If you want to consider this, get prospective approval from the SAC
and get it in writing that this will be acceptable for your CCT.
f. Similarly, Dublin trainees may apply for an OOPE in Belfast
or elsewhere in the UK. I have again stated that it is unfair to
expect trainees to arrange their split sites in this way and
especially that funding for the OOPE is not guaranteed, so that a
significant financial penalty may be incurred. The SAC will
hopefully strongly recommend that formalised OOPE arrangements in
Dublin should be established.
g. All in all I think this is a mess. It may work out well for
people if they arrange satisfactory rotations for themselves, but
please let me know if you are encountering problems.
2. THE EXAM
a. I will have more details for you after the meeting in July.
In the meantime:
b. The new FRCS(paeds) exit exam comes into force 18th Nov
2006. From this date, the format of the exam will be as follows:
i. There will be two parts – Part 1 MCQs and Part 2 clinical
and viva
ii. Part 2 will sit March and Sept every year. I do not know
dates for the MCQs yet.
iii. Part 1 will consist of 150 MCQs (single best answer from 5)
and 135 EMQs. I will hopefully have some sample questions for you
in the next couple of months. Part 1 will have unlimited attempts
within a 3 year period.
iv. Part 2 will consist of
1. a 1 hour clinical exam with 5 structured cases
2. 6 30min vivas in urology, more urology, oncology/endocrine,
neonates, GI/general and emergency/trauma.
v. You will have 3 goes at passing part 2.
c. THE SPOT TEST WILL DISAPPEAR
d. More to follow…
3. MMC
a. This information will be of relevance to your SHOs, but will
not affect SpRs directly.
b. From Aug 2007 the SHO grade will be closed (no new posts
will be appointed). No SpR numbers should be recruited to after 1st
Jan 2007. LATS can still be appointed but will not extend beyond
end July 2007.
c. Anyone without a number at this time will have to get on the
MMC programme – ST1, ST2 or ST3. Experienced SHOs will be aiming
for ST3.
d. The number of ST3 posts available will be equal to the
number of posts created by SpRs leaving the rotation (for consultant
posts) as no extra funding will be available. (NOTE – I am awaiting
clarification on this as I have heard some contrasting things).
This would cause problems accommodating the SHO "bulge".
e. Some SHOs will therefore need to apply for ST2 posts as well.
f. In order to increase their chances of getting a post, ASiT
is encouraging SHOs to enhance their CVs as much as possible, for
instance with papers, presentations and by undertaking the same
assessments that F2/ST1 trainees will. They will have to up to date
on the Curruculum and try to get signed off for various DOPs,
miniCEXs etc. If they do not know what this means, they must find
out and soon!
g. Trainees shunted into "one year training contracts" will, I
think, find it very hard to get back into mainstream run-through
training. Try to avoid this if at all possible.

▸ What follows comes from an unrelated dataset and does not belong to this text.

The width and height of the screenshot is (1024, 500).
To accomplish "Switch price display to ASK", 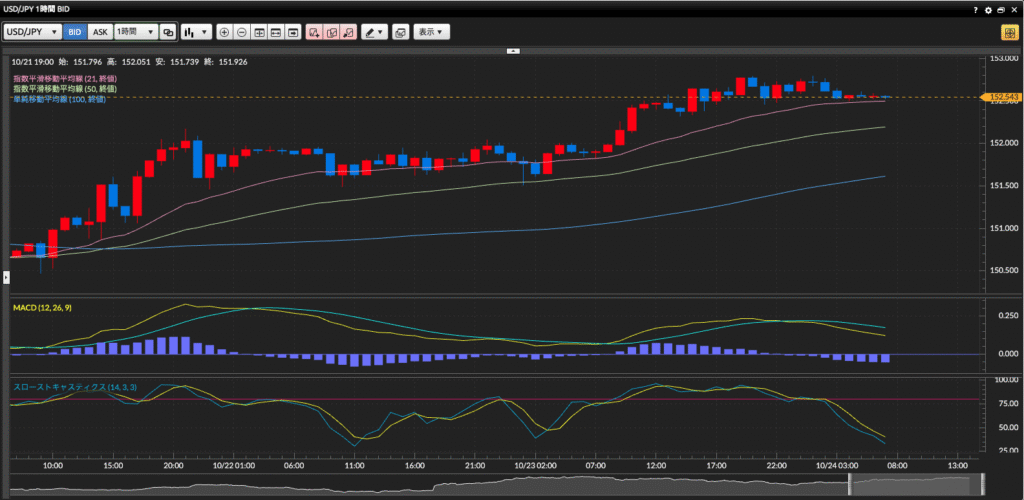I will (100, 32).
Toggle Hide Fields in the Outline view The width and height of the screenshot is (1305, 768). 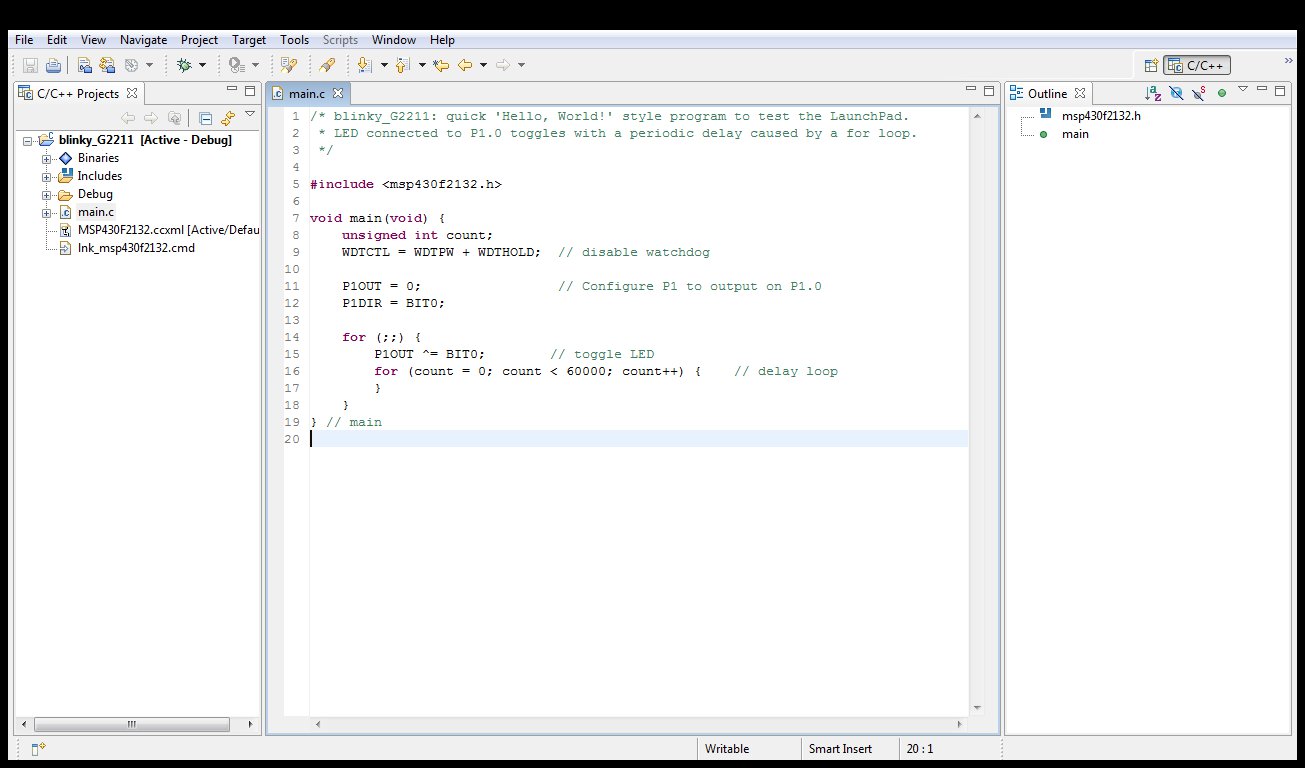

h. Finally, eventually selection in paediatric surgery at ST3
level will be done nationally, as it is envisaged that between 10-20
posts will become available every year.
i. DO NOT WORRY about all of the above if you already have a
number. You are immune. Although we may have to pick up the pieces
as consultants in the future…
4. NUMBERS OF CONSULTANT PAEDIATRIC SURGEONS
a. Are not enough, and the situation will worsen as more and
more general surgeons stop operating on children.

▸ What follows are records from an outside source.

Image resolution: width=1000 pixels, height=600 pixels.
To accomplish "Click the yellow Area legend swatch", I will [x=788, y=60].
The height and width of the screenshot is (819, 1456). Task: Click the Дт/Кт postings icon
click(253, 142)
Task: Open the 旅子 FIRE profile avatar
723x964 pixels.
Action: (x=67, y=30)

b. It is envisaged that more and more paed surgery will be done
by specialists (us) in specialist centres. This is good as it means
that in theory we will all get jobs at the end of training.
c. However, as the NHS funding crisis gets worse, trusts may
not recruit enough surgeons.
d. Hopefully, the prospect of little Johnny dying because no-
one was available to operate on his perfed appendix as the local DGH
refused and the local tertiary centre was full will be a sufficient
spur for the Dept of Health to make funding this a priority. Keep
you fingers crossed!
You will be glad to know that that's all, folks. I would just like
to add that the committee room I sat in for 5 hours on Friday was
boiling hot on a lovely sunny day, and that I missed the kick off of
the opening World Cup game. This is not exactly a training issue,
but I feel better for getting it off my chest.